BRIEF = Once the line with "[button] (589, 891)" is found in the entries below, repeat it and each following line exactly, up to and including the line with "Privacy Policy (146, 2530)". Add no other lines.

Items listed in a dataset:
···
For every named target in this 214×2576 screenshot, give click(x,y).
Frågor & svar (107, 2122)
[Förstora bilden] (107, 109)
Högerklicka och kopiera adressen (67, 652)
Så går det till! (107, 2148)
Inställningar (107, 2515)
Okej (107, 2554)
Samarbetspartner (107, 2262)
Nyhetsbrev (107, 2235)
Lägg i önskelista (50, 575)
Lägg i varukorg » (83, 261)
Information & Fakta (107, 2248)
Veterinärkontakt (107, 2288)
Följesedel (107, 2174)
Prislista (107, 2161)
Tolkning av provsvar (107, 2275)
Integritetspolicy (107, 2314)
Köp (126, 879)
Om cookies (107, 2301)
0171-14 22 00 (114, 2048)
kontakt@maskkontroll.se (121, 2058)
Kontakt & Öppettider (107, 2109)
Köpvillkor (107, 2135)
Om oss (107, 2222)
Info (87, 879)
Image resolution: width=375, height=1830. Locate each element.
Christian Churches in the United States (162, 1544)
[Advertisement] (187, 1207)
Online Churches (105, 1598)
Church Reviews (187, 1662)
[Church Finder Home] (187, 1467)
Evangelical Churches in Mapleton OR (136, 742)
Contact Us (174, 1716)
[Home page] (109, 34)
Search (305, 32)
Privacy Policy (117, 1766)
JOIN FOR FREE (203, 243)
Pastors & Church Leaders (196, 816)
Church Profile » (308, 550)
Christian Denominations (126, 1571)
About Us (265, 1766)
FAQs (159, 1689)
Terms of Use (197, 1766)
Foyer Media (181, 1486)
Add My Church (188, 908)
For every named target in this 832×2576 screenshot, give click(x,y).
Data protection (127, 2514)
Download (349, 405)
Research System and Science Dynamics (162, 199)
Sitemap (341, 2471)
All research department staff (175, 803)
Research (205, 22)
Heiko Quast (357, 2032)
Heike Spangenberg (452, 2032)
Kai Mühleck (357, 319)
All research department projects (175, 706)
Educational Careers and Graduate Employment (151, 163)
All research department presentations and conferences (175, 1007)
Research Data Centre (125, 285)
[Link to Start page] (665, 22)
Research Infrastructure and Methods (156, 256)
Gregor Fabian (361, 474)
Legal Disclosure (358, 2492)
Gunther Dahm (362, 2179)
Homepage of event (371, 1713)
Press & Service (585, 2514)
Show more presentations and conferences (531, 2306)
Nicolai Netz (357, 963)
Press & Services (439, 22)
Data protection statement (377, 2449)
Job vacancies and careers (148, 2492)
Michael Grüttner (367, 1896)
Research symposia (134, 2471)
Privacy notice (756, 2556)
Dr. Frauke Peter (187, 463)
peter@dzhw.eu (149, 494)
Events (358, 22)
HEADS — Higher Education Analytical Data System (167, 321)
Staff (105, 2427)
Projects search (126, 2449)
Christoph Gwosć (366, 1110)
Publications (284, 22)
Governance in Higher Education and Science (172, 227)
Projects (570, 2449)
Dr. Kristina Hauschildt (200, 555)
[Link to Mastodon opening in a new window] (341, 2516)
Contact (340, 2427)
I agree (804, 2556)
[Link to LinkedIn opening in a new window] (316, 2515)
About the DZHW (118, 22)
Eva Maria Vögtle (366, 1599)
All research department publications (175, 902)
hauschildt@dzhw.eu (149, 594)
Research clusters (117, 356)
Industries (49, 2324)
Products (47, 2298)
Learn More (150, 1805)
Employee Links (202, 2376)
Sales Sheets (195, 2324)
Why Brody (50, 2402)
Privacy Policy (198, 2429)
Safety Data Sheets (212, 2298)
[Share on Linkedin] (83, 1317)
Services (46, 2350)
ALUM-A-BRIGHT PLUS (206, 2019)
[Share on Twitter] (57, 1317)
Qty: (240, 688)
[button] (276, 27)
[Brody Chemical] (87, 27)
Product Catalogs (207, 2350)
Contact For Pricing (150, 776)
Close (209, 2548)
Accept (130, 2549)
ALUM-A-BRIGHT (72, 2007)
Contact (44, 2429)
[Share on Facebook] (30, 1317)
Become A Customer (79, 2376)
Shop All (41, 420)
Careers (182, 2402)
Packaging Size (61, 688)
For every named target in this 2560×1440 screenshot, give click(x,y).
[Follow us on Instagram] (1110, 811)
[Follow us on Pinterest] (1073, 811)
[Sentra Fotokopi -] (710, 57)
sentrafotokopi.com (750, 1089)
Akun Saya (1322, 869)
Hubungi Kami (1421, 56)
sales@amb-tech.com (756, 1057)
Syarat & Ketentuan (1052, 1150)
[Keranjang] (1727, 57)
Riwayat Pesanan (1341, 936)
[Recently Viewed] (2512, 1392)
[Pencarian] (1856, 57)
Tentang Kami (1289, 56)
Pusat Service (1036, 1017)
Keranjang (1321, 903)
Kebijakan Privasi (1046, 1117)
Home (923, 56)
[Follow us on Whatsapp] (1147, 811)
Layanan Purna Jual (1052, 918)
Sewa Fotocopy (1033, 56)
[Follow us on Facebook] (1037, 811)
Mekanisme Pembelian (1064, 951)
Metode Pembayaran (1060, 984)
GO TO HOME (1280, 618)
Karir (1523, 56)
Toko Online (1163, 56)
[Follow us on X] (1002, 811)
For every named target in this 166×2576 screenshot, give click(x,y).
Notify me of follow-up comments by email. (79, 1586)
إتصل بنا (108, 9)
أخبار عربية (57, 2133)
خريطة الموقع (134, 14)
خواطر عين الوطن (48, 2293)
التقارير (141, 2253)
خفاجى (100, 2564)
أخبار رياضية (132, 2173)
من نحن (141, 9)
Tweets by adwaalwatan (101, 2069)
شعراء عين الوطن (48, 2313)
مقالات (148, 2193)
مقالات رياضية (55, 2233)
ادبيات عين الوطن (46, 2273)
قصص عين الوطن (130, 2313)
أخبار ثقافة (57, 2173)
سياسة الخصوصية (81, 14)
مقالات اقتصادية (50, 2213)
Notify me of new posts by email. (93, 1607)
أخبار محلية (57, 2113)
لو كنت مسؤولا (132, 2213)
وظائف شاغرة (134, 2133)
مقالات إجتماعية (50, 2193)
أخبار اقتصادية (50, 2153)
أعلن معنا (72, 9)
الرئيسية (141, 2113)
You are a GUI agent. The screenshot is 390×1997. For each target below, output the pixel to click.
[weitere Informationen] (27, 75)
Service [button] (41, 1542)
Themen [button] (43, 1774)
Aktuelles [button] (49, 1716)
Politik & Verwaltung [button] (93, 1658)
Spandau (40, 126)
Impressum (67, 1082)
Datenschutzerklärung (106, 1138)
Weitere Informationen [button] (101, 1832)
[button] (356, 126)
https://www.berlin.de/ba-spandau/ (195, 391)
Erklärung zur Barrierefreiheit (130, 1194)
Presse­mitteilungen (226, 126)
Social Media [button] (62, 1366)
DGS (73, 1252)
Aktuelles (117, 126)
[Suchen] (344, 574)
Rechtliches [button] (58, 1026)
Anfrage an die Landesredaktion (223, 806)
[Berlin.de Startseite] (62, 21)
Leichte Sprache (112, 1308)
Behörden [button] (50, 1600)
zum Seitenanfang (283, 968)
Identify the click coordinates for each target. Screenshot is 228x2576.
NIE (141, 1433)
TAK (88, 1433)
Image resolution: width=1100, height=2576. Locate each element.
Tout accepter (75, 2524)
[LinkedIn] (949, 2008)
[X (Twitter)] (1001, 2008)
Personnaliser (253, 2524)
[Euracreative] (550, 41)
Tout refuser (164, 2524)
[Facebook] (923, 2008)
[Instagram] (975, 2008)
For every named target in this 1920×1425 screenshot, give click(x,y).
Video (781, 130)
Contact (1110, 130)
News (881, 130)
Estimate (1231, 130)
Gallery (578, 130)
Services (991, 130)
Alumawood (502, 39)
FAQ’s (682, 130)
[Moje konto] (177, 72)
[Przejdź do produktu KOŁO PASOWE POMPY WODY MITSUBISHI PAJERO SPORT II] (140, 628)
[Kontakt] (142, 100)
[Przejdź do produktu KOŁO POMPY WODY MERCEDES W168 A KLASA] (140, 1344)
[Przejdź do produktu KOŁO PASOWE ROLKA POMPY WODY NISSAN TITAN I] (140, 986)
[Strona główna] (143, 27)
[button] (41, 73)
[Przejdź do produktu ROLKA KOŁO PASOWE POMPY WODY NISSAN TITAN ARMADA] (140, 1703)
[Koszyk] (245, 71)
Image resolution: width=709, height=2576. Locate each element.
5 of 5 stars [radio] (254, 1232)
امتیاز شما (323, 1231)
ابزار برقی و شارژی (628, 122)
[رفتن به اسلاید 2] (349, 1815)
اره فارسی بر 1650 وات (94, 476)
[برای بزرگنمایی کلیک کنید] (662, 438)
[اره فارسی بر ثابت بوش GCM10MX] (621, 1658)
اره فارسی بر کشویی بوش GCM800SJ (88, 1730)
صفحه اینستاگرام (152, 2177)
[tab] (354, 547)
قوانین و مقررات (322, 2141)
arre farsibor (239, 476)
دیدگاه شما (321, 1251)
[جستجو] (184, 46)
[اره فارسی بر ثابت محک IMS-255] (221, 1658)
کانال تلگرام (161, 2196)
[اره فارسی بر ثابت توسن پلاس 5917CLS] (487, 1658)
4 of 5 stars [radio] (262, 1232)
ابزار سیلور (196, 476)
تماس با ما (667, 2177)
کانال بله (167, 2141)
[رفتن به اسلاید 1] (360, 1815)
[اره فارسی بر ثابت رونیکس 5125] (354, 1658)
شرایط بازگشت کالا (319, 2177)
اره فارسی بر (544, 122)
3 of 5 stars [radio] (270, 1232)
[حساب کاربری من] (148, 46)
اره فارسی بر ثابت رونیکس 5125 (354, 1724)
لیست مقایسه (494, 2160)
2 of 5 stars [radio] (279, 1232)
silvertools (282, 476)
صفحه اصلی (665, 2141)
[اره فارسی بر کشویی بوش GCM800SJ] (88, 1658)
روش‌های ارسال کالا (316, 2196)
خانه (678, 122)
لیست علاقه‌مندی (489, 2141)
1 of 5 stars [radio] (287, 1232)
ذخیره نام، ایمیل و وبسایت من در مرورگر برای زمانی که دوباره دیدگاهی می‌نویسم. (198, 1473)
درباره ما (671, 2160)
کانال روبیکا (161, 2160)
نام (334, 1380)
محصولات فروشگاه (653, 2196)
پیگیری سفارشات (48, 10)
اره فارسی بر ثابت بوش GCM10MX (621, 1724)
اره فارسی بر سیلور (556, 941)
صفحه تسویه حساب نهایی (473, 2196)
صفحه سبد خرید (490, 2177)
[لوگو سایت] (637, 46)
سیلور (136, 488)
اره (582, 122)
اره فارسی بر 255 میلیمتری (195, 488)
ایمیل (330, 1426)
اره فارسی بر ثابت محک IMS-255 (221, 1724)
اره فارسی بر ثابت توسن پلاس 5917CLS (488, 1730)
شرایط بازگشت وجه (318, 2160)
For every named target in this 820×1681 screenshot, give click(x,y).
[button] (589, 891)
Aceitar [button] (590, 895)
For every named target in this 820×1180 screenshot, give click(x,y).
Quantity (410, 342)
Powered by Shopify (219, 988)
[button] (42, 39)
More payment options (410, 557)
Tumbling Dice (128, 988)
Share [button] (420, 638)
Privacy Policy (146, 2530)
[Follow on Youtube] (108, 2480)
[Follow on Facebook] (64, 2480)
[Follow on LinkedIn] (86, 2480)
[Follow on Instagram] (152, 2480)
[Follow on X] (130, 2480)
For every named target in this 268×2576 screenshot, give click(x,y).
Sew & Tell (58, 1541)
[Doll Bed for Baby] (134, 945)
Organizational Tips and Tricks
···
ANSWER =
[button] (589, 891)
Aceitar [button] (590, 895)
For every named target in this 820×1180 screenshot, give click(x,y).
Quantity (410, 342)
Powered by Shopify (219, 988)
[button] (42, 39)
More payment options (410, 557)
Tumbling Dice (128, 988)
Share [button] (420, 638)
Privacy Policy (146, 2530)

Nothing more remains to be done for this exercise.